Is Kink ‘In’?
I thought about this as
I led a “Kink 101” workshop for a group of students over the weekend. As I was
talking to the group, I made my usual statements about how kinky play is often
misunderstood by the general public as harmful or “sick,” and I wondered
whether this statement even seemed relevant to my youthful audience. In the
sexuality education field, one often walks a fine line between dispelling myths
and inadvertently reinforcing them by introducing them to people who would
never have heard of them otherwise, and I felt like this might have been one of
those occasions. Was I facing a gaggle of 20-year-olds who were all thinking,
“Hold on—there are people who still think that tying someone up and spanking
them is bad?”
On the other hand, when
asked to give a general explanation of why they would describe something as
“kinky,” two members of the group answered that kink was something that was
“outside the mainstream” or “outside the norm” of sexual activity. So, if kink
is “in,” does that mean that there’s greater awareness of it, but not
necessarily more people engaging in kinky play?
A greater public
awareness of any type of sexual identity or activity can potentially have one
of two effects. First, it can allow people who are currently practicing those
activities or claiming those identities to be more open about it. Second, it
can create opportunities for those who were totally unaware of these activities
or identities to try them out.

Exercise task - Condense the paragraph of the text on kink awareness that begins "A greater public awareness" into a short list, keeping its main facts. The entries that follow have no connection to the text on kink awareness.

Listing -
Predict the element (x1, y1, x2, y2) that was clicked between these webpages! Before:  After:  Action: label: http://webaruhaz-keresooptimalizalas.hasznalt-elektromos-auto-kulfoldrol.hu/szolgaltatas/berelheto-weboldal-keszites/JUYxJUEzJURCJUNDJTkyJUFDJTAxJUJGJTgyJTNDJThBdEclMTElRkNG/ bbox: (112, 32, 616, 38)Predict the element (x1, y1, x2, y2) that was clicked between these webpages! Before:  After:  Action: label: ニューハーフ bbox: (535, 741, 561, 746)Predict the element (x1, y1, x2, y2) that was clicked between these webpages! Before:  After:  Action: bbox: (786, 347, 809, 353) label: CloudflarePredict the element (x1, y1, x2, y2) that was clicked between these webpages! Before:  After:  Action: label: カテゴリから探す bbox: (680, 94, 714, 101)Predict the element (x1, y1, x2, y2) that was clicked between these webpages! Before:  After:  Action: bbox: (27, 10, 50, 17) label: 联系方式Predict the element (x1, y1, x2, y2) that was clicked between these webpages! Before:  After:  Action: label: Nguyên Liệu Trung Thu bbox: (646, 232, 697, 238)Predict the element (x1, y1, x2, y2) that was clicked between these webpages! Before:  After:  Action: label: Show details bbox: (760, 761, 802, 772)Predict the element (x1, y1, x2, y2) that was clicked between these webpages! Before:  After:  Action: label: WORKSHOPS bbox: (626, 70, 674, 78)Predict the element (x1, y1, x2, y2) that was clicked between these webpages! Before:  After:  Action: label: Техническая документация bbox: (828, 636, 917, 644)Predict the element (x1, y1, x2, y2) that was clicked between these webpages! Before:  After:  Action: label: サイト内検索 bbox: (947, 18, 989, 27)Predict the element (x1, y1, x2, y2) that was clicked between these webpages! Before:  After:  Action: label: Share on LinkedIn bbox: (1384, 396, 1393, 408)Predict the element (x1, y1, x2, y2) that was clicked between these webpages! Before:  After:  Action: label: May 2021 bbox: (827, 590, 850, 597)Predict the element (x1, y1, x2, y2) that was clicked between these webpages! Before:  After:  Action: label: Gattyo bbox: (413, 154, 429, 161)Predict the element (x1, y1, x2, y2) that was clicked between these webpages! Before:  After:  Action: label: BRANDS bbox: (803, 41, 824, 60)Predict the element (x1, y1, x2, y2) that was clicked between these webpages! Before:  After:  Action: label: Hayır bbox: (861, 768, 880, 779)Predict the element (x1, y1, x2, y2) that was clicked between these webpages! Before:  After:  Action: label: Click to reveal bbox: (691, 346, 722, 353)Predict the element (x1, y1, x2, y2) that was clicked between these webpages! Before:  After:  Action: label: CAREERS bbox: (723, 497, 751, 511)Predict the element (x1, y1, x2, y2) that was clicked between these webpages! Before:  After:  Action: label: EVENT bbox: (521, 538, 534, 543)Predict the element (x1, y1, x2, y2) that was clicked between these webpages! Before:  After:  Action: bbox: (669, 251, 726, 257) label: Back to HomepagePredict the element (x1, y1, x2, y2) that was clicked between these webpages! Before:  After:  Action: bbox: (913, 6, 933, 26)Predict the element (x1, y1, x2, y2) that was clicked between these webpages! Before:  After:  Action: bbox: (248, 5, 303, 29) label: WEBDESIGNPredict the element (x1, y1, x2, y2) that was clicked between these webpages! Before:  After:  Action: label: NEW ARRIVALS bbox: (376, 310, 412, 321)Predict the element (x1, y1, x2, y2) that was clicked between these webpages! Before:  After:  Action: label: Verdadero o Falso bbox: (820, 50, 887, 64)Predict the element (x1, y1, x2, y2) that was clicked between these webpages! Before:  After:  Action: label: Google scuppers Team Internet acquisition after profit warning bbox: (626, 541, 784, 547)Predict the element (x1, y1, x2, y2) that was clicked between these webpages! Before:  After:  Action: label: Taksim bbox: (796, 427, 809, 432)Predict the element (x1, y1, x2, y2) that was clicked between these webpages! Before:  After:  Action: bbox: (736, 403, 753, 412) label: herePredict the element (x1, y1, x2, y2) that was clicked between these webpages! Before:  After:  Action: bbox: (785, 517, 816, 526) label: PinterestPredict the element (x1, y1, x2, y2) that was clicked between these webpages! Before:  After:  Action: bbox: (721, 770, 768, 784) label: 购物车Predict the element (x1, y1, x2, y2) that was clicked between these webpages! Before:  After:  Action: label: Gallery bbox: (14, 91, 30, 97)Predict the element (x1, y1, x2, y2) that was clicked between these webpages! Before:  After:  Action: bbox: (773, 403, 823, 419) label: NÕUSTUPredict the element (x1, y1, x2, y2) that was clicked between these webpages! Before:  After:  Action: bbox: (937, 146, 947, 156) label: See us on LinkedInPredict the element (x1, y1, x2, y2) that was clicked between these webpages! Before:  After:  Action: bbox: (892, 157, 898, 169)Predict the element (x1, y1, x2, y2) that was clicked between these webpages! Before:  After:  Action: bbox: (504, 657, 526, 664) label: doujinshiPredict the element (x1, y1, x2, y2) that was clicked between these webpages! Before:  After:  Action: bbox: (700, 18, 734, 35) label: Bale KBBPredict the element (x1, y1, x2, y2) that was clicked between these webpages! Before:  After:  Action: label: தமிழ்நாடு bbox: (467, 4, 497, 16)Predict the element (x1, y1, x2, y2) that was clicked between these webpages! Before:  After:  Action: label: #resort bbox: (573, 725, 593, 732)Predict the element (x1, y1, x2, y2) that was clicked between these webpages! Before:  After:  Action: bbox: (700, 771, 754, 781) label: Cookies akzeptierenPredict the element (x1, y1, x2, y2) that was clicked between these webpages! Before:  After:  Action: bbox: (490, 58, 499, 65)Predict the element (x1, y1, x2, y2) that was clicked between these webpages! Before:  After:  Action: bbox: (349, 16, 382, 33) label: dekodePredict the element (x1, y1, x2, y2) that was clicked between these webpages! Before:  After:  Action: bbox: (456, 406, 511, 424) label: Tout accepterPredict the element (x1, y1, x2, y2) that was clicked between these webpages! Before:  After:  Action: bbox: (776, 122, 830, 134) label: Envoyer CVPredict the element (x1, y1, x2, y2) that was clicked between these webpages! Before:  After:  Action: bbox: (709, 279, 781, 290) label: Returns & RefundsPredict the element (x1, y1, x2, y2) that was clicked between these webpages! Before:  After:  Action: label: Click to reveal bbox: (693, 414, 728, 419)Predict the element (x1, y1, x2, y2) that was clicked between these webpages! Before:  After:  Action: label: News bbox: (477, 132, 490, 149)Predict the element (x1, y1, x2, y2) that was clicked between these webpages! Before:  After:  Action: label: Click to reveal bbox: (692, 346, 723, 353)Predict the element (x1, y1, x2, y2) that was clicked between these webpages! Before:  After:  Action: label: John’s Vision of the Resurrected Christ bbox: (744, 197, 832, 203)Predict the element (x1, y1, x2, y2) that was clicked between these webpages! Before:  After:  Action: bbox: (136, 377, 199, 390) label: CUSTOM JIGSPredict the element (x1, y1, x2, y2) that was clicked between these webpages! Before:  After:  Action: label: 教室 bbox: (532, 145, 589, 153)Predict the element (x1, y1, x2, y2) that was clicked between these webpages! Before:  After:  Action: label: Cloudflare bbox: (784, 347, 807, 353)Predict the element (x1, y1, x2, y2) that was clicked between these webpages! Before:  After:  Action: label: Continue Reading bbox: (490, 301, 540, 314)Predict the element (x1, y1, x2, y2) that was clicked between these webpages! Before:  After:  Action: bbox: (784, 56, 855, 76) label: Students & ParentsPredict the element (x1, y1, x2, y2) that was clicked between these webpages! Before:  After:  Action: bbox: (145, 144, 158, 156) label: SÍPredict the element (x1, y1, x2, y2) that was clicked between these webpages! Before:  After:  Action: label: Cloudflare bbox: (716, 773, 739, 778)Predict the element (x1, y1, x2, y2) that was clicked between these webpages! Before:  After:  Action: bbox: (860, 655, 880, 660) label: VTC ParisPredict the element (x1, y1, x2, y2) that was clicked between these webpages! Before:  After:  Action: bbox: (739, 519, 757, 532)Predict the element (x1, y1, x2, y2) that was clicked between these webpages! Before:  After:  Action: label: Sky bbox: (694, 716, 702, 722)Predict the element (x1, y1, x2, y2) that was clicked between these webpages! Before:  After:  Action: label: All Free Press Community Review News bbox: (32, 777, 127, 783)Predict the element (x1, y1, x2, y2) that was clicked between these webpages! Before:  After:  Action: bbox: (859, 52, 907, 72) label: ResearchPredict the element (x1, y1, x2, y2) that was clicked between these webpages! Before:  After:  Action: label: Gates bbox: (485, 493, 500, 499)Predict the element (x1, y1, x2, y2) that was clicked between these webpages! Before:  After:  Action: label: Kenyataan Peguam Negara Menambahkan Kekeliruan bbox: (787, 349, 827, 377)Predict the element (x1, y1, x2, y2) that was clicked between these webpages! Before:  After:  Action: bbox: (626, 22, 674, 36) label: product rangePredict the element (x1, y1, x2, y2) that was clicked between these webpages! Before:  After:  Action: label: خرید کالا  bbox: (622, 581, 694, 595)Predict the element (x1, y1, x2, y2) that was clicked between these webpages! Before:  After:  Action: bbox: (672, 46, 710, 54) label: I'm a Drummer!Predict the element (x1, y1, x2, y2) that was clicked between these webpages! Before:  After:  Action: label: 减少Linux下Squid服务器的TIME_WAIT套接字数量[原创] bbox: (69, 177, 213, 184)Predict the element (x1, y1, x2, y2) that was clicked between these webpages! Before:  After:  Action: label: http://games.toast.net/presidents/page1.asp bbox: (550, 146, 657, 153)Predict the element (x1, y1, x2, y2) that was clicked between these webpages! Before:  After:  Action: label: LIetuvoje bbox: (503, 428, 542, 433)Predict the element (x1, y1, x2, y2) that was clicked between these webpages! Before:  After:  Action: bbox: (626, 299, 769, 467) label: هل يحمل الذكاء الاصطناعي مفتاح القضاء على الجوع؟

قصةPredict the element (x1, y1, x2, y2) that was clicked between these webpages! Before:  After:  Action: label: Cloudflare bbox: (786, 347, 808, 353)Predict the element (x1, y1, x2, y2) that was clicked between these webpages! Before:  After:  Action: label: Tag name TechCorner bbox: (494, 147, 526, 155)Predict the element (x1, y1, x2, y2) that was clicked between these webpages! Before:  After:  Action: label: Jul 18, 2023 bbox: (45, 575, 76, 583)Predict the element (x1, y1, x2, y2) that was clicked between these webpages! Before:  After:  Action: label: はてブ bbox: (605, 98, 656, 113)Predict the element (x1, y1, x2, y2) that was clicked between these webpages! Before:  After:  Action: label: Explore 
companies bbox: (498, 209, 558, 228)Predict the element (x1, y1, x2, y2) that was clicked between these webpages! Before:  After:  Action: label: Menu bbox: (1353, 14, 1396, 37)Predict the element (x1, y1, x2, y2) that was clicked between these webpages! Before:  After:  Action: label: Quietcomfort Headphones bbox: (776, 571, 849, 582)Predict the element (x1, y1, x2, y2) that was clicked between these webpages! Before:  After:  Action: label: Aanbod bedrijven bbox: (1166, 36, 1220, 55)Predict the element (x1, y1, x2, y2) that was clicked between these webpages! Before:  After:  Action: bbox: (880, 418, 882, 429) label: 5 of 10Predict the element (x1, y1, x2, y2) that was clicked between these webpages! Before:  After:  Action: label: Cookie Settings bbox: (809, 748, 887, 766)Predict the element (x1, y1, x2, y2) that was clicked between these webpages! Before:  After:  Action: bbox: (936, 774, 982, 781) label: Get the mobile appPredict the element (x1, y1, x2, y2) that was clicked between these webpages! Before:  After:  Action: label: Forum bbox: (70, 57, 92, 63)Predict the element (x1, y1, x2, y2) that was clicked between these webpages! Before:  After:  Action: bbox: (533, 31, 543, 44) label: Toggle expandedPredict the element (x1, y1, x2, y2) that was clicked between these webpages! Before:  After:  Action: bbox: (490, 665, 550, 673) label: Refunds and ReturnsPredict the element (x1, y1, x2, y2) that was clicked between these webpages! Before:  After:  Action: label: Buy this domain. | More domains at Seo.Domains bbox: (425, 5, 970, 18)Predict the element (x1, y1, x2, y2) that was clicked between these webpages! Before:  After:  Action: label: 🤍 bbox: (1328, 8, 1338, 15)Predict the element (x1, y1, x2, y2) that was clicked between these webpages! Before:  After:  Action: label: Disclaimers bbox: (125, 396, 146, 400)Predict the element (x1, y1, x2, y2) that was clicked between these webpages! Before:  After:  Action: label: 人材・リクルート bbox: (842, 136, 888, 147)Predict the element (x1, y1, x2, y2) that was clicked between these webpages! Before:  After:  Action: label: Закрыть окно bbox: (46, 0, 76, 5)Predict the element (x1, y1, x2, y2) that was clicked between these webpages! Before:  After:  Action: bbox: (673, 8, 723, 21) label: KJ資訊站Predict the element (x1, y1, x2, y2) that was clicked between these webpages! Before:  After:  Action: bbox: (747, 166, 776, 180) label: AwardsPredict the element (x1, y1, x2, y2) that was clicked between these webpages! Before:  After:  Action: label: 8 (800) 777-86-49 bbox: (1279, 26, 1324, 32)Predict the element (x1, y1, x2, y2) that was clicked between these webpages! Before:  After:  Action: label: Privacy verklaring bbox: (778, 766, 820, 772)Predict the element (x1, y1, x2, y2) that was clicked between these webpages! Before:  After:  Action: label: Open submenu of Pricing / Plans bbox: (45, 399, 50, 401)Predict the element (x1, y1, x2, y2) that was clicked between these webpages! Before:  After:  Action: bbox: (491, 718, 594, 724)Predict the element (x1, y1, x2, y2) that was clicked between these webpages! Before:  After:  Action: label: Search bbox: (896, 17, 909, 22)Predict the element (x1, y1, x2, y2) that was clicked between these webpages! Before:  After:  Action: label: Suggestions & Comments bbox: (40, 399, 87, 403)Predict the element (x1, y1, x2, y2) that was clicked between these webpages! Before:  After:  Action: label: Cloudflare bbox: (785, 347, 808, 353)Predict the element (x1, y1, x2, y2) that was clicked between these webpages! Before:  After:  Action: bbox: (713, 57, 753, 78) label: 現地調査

Reply to the task -
Greater public awareness of a sexual identity or activity can have one of two effects:
- People who already practice those activities or claim those identities can be more open about it.
- People who were totally unaware of them get opportunities to try them out.